START DATA TO PROCESS

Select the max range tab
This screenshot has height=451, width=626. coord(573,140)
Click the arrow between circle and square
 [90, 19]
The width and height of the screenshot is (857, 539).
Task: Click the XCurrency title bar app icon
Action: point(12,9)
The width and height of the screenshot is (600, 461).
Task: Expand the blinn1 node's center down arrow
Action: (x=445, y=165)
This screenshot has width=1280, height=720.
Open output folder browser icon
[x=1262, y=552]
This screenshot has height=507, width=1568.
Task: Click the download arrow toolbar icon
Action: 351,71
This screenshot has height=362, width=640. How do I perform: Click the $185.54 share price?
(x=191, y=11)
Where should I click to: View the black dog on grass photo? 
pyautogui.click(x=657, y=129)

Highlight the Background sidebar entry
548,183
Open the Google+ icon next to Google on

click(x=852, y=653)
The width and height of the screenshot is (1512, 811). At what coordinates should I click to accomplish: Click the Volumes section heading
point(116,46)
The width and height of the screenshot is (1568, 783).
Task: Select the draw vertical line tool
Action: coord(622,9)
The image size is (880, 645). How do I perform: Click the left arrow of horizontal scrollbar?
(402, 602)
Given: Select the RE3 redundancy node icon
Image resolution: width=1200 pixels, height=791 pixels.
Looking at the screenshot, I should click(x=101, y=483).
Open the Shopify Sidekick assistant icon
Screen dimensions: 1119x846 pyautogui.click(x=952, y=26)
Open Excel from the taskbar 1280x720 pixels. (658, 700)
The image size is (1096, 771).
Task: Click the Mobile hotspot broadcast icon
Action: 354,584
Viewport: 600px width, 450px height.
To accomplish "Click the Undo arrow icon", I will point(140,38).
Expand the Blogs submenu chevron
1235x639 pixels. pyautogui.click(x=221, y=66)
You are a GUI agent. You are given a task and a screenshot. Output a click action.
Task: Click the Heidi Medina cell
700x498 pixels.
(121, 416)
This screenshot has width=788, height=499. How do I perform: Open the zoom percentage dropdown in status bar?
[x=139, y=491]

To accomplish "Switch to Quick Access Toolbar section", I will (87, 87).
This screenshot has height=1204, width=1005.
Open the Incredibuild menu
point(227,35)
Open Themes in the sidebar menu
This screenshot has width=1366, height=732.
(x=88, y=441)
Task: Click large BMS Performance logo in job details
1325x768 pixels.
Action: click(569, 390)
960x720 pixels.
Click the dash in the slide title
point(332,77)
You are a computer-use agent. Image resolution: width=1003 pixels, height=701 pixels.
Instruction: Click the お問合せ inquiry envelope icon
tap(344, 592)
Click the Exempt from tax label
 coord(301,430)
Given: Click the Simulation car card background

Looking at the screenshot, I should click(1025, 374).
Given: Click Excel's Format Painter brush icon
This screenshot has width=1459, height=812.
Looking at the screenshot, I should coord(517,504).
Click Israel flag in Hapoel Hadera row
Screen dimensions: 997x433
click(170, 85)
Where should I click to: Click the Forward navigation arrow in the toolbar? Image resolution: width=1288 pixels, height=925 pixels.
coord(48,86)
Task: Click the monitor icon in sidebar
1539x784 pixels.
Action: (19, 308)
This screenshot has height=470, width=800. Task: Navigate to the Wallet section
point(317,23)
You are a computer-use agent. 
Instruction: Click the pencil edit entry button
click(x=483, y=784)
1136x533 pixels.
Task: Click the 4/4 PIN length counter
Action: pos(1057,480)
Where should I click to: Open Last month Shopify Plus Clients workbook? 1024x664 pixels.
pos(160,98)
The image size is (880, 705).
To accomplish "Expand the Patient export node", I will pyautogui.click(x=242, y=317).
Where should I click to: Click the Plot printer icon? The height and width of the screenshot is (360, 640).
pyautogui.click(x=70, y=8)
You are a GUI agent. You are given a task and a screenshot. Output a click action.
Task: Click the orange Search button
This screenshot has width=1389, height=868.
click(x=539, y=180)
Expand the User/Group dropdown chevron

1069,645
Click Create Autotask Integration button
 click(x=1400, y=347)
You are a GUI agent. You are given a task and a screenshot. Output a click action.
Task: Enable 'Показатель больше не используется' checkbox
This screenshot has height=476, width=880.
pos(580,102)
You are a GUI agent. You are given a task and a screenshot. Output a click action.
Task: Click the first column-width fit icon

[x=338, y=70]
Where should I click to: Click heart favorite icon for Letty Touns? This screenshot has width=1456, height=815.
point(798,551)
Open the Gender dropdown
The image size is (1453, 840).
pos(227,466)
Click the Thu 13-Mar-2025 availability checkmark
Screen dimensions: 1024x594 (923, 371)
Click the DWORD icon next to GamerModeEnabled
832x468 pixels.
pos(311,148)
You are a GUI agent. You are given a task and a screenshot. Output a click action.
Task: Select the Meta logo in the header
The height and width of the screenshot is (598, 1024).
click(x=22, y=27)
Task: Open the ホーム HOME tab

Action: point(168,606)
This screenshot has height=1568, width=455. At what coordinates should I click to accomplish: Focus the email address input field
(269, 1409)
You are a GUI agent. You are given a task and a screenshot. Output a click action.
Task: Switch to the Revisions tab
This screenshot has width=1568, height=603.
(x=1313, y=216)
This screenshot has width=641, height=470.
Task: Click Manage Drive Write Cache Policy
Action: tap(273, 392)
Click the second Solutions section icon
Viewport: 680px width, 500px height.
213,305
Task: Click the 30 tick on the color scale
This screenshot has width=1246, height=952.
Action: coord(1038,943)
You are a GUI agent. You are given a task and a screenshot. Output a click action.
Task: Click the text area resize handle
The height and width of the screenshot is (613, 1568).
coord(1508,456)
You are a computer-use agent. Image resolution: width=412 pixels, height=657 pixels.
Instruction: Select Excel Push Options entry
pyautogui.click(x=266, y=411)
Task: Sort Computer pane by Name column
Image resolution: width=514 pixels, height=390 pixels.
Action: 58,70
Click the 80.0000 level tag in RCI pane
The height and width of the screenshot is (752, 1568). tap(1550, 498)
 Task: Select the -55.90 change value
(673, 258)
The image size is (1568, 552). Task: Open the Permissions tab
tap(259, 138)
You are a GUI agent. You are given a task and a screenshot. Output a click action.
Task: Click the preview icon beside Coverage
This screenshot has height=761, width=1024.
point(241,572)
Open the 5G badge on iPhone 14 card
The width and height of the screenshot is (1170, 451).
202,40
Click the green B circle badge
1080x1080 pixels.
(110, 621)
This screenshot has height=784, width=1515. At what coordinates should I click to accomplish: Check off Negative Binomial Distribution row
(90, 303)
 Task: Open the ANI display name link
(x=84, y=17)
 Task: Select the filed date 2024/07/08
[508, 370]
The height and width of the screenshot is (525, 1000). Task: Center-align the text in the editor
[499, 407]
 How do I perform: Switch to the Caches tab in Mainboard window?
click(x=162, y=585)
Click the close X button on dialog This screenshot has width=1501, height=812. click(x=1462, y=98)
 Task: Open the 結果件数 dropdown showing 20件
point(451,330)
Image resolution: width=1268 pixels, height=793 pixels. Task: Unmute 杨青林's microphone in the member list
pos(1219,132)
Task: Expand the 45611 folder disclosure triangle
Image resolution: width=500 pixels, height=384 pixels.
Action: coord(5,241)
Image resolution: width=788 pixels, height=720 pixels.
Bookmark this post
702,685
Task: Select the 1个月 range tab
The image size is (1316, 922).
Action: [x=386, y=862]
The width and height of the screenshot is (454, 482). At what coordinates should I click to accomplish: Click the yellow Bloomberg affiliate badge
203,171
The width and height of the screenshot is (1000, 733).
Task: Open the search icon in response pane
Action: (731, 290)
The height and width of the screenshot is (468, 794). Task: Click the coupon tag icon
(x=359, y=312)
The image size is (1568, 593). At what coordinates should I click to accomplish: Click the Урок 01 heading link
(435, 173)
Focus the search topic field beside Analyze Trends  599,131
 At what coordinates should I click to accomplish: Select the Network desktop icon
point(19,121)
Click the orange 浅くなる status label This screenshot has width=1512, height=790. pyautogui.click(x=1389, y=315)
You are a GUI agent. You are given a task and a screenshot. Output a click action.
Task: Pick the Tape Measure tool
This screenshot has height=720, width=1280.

END DATA TO PROCESS

▸ **WHAT YOU NEED TO DO**: Return nothing but the lines from the start of the listing above through the line containing "This screenshot has width=1280, height=720.", exactly as given.

▸ **TASK OUTPUT**:
Select the max range tab
This screenshot has height=451, width=626. coord(573,140)
Click the arrow between circle and square
 [90, 19]
The width and height of the screenshot is (857, 539).
Task: Click the XCurrency title bar app icon
Action: point(12,9)
The width and height of the screenshot is (600, 461).
Task: Expand the blinn1 node's center down arrow
Action: (x=445, y=165)
This screenshot has width=1280, height=720.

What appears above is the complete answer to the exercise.